◆ **EXERCISE**: Lines with the word "computer" in them must be copied from the records below.

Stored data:
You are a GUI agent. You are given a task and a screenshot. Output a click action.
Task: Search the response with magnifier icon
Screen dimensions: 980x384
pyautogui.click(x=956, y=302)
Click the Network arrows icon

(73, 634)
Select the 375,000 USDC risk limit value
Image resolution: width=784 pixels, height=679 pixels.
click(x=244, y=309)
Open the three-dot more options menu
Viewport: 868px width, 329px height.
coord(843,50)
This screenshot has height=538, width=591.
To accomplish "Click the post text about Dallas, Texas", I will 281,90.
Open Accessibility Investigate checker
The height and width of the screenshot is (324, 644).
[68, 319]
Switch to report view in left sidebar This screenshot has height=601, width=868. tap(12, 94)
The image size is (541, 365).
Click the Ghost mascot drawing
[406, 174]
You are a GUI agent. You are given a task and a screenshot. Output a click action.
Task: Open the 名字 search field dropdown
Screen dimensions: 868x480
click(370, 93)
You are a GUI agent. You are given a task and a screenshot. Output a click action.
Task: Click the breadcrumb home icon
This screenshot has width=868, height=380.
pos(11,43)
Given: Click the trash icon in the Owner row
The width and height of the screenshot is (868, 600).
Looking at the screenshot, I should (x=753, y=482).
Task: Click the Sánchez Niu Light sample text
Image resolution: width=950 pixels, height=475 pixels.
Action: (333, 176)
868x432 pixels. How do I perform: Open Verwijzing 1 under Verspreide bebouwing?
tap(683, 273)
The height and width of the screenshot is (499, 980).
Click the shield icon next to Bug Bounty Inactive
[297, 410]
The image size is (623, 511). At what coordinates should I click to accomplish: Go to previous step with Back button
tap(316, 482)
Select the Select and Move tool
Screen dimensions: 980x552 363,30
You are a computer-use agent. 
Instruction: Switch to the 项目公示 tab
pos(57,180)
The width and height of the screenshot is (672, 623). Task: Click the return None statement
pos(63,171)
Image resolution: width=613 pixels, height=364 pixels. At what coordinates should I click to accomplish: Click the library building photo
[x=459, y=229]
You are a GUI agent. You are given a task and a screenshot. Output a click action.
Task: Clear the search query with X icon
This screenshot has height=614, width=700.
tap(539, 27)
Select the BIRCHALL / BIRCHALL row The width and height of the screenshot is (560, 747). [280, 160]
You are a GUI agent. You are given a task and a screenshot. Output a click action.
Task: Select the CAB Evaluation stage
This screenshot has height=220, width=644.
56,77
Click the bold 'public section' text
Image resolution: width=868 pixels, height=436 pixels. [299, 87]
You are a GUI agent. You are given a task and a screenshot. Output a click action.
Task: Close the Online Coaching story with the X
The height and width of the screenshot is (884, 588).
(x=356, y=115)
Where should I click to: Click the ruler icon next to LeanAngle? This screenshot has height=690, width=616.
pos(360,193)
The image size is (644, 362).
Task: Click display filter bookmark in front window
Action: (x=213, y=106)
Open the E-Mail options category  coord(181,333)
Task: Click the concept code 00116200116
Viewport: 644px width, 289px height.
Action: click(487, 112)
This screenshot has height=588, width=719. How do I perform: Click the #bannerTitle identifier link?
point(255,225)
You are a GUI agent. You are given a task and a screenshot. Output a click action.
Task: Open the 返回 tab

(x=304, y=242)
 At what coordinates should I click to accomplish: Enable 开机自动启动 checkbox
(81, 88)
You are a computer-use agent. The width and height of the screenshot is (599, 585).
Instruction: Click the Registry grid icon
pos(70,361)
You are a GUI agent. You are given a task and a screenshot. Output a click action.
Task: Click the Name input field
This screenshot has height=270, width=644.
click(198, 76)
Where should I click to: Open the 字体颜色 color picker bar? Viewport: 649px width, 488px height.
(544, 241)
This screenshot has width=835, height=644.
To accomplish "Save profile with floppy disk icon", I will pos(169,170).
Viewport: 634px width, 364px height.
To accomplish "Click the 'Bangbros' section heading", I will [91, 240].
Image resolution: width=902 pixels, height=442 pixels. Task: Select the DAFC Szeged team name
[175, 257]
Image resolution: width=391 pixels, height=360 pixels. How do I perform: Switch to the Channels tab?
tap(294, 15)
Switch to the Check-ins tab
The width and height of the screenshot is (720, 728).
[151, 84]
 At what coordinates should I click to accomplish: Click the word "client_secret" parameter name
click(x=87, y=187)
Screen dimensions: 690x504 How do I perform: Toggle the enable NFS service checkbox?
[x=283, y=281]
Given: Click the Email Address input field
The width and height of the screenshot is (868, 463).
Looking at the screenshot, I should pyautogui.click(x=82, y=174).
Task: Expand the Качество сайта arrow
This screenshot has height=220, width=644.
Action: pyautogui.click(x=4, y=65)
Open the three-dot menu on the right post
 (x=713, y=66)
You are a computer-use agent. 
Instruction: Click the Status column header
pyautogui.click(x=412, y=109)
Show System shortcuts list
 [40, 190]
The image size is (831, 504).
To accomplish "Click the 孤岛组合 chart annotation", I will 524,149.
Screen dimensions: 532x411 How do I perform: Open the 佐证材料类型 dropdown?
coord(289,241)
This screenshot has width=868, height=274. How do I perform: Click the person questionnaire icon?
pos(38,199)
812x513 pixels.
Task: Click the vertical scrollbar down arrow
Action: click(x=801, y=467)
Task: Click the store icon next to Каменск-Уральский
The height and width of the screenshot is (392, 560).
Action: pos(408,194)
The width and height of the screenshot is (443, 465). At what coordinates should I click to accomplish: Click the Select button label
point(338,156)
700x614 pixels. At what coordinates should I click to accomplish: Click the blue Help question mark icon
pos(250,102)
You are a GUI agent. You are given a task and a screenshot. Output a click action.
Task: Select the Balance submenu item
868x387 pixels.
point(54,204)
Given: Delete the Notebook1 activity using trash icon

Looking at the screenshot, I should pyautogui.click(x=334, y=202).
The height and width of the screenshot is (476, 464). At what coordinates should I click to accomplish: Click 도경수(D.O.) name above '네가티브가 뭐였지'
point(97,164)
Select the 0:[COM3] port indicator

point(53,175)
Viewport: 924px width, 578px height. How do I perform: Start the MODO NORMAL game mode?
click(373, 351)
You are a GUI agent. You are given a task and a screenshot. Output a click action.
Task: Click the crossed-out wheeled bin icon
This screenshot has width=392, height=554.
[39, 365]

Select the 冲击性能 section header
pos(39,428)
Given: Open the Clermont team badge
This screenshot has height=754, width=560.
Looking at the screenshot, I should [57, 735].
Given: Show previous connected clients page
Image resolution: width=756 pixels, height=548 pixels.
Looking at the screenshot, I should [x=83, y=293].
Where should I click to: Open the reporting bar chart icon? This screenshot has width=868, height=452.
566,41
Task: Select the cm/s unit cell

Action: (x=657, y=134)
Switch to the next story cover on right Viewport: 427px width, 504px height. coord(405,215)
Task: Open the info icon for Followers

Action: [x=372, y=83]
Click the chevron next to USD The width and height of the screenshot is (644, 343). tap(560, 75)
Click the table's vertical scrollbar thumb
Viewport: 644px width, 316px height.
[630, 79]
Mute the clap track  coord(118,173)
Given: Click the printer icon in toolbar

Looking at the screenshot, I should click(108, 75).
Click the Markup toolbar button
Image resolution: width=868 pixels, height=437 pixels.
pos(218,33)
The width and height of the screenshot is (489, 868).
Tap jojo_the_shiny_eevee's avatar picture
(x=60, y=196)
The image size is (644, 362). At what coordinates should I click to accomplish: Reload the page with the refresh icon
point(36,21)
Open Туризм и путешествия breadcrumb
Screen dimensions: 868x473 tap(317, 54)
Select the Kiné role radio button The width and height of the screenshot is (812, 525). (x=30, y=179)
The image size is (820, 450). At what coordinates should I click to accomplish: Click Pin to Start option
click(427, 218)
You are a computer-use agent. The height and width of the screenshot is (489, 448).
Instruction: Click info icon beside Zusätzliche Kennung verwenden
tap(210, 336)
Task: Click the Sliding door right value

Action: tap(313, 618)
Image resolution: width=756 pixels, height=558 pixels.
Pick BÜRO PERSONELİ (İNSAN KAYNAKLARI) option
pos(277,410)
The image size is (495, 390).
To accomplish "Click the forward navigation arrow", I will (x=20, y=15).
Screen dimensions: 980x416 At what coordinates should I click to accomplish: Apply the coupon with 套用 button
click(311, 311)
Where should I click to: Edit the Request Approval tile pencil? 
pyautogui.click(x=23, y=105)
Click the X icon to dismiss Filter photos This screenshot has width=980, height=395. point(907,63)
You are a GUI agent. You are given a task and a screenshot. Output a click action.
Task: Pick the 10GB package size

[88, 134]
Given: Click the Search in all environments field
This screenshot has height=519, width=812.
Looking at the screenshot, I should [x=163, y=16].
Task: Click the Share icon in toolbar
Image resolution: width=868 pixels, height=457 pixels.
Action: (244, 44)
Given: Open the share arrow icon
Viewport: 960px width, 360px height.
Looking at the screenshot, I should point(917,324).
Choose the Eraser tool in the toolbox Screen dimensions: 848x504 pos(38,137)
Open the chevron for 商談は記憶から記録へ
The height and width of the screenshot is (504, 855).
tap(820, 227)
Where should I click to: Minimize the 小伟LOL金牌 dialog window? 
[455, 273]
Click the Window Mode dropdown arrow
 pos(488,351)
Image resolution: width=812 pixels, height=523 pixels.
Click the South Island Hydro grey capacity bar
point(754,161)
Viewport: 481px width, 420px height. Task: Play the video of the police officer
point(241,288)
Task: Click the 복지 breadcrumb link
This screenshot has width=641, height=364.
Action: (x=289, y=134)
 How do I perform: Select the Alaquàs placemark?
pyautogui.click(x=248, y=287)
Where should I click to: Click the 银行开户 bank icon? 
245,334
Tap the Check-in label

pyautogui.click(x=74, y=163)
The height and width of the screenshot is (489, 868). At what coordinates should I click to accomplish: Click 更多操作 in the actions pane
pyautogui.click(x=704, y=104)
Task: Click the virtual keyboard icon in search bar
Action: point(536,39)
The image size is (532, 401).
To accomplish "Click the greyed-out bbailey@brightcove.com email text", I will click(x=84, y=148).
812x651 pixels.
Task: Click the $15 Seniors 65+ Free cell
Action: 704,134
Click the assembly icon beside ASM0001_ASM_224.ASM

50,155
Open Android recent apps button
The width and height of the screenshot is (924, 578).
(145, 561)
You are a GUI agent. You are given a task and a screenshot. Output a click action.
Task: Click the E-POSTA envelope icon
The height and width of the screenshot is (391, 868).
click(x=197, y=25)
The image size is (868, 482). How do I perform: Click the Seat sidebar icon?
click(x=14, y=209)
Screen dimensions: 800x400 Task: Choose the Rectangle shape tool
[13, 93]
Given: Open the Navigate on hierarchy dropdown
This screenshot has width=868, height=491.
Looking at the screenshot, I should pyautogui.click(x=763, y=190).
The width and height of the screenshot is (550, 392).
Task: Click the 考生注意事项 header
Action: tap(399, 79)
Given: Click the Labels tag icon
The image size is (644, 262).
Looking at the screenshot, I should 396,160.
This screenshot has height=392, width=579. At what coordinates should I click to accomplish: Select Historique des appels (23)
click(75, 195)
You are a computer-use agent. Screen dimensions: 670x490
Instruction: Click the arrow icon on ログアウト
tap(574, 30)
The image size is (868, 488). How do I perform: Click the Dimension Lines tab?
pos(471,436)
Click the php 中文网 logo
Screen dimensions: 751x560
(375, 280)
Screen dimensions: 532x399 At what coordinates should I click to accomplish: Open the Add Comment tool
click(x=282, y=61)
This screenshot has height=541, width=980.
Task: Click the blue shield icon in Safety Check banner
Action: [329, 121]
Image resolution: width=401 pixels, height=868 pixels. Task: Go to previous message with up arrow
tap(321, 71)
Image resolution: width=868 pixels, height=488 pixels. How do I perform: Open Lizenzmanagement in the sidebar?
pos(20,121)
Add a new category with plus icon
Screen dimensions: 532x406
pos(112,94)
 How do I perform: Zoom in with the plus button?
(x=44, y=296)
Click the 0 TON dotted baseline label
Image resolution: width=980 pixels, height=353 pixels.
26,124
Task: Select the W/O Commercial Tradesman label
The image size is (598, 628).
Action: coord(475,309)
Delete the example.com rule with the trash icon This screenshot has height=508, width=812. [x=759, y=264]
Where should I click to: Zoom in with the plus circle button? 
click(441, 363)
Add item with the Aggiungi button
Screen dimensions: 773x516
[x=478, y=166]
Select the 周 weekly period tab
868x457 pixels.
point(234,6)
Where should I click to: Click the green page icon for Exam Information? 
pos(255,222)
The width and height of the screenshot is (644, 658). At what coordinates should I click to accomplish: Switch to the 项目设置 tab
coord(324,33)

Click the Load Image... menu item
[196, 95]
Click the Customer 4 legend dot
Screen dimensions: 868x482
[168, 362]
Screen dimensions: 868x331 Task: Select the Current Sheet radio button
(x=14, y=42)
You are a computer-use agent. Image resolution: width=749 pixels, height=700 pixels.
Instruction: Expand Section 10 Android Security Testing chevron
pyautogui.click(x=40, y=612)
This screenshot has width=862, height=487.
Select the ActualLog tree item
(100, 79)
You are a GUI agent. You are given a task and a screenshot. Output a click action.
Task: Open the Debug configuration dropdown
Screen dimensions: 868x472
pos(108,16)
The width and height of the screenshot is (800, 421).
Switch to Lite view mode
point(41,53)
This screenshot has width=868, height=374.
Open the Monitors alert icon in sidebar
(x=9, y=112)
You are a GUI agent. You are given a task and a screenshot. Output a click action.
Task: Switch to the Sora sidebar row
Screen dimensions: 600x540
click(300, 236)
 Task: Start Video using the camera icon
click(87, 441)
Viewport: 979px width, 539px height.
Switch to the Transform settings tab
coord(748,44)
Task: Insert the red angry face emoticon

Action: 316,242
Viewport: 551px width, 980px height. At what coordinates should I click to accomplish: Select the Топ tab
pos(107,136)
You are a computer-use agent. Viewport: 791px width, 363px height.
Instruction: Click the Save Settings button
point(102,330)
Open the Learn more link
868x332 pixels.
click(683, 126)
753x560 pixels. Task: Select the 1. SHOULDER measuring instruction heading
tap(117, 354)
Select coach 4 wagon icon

◆ **EXERCISE RESULT**:
You are a computer-use agent. 
You are a computer-use agent. The width and height of the screenshot is (599, 585).
You are a computer-use agent. 
You are a computer-use agent. The height and width of the screenshot is (489, 448).
You are a computer-use agent. Screen dimensions: 670x490
You are a computer-use agent. Image resolution: width=749 pixels, height=700 pixels.
You are a computer-use agent. Viewport: 791px width, 363px height.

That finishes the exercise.